Before we dive further into this condition, what is enterocolitis? This condition results in inflammation of the small intestine (enteritis), as well as the large intestine (colitis). The digestive system can develop issues that directly affect the small and large intestine. Bowel problems such as Crohn’s disease and irritable bowel syndrome (IBS) have a link to the condition.

Types of Enterocolitis

Necrotizing enterocolitis (NEC) and enterocolitis due to Clostridium difficile (C. diff colitis) are the two common types of this condition we will discuss.

1. Necrotizing Enterocolitis

This form of the disease exists when the wall lining of the intestines become damaged to the point where it begins to die. As it becomes inflamed, the intestine itself can also be affected as the walls thin. If a hole develops, any harmful bacteria located in the intestine may move into the abdomen and result in an infection.

This condition presents within the first two weeks of life. More than 60% of all cases happen in preemies, with some cases developing in low-birthweight newborns. Other conditions that can put babies at risk include formula-feeding babies, those in daycare centers, and infants receiving blood transfusions.

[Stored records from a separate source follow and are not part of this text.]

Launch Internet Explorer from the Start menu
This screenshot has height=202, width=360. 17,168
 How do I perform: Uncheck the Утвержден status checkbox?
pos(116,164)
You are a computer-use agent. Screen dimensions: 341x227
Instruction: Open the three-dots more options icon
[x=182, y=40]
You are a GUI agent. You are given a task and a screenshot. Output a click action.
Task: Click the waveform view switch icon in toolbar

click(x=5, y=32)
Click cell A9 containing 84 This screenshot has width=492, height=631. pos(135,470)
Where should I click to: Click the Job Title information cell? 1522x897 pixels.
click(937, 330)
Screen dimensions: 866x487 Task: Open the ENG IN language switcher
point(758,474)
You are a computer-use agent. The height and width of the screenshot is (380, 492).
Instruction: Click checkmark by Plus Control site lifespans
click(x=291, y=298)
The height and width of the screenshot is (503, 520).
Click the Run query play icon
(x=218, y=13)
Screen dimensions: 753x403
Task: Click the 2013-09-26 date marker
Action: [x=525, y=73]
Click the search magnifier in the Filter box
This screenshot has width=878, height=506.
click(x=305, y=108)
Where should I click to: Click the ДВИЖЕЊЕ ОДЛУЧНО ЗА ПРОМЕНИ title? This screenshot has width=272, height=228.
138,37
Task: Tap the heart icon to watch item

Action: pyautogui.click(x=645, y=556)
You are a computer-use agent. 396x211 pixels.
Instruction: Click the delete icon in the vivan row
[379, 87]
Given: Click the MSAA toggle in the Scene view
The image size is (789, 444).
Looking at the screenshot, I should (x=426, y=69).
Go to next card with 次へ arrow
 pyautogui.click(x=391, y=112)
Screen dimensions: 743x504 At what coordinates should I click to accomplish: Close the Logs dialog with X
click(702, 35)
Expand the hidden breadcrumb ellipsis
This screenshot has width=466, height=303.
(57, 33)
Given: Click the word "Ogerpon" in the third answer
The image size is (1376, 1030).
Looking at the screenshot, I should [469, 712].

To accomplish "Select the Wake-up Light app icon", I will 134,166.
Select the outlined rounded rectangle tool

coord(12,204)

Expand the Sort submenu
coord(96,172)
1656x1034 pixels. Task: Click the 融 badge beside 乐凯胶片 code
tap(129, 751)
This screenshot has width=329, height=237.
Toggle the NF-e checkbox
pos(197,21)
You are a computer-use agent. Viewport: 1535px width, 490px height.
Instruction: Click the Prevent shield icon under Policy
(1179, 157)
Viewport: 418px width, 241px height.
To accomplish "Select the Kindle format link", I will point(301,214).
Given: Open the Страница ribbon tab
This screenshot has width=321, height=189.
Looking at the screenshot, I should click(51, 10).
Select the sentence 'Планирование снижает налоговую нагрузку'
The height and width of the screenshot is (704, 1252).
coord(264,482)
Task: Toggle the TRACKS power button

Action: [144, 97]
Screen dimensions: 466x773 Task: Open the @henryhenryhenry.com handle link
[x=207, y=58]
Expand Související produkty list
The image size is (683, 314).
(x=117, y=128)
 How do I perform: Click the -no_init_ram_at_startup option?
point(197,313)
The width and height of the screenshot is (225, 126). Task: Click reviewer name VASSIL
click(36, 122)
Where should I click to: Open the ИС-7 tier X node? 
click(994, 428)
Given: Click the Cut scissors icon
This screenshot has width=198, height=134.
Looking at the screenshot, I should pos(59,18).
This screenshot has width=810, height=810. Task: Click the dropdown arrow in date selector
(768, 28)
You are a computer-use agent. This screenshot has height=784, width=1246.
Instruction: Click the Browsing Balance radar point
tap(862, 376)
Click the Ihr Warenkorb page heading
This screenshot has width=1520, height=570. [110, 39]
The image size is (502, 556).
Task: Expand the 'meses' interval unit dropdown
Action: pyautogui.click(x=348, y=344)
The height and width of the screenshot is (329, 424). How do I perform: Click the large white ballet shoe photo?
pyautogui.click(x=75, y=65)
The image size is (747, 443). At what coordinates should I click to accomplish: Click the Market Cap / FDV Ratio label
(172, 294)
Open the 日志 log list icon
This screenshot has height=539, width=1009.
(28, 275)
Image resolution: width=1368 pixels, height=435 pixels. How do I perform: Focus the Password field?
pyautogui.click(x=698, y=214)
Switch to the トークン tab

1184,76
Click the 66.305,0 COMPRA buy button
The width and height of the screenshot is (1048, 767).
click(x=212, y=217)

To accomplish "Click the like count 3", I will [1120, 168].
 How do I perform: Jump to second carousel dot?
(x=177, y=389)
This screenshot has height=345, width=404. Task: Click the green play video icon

2. Clostridium Difficile Colitis

Better known as C. difficile, this condition involves bacteria invading the large intestine, resulting in irritation and inflammation, or colitis. It results in fever, cramps, and diarrhea.

This form is often referred to as pseudomembranous enterocolitis, and it may be the result of antibiotic use. It also may be contracted through an infected person. Clostridium difficile colitis commonly occurs in elderly patients in nursing homes and hospitals. It can also be present in those receiving chemotherapy treatments.

Enterocolitis Causes

Enterocolitis falls under different classifications of causes. The more common cases involve bacteria such as E. coli, Salmonella, and Shigella. It also includes viruses such as adenoviruses, enteroviruses, and rotaviruses. Other infections may involve amebic dysentery, giardiasis, and candidiasis.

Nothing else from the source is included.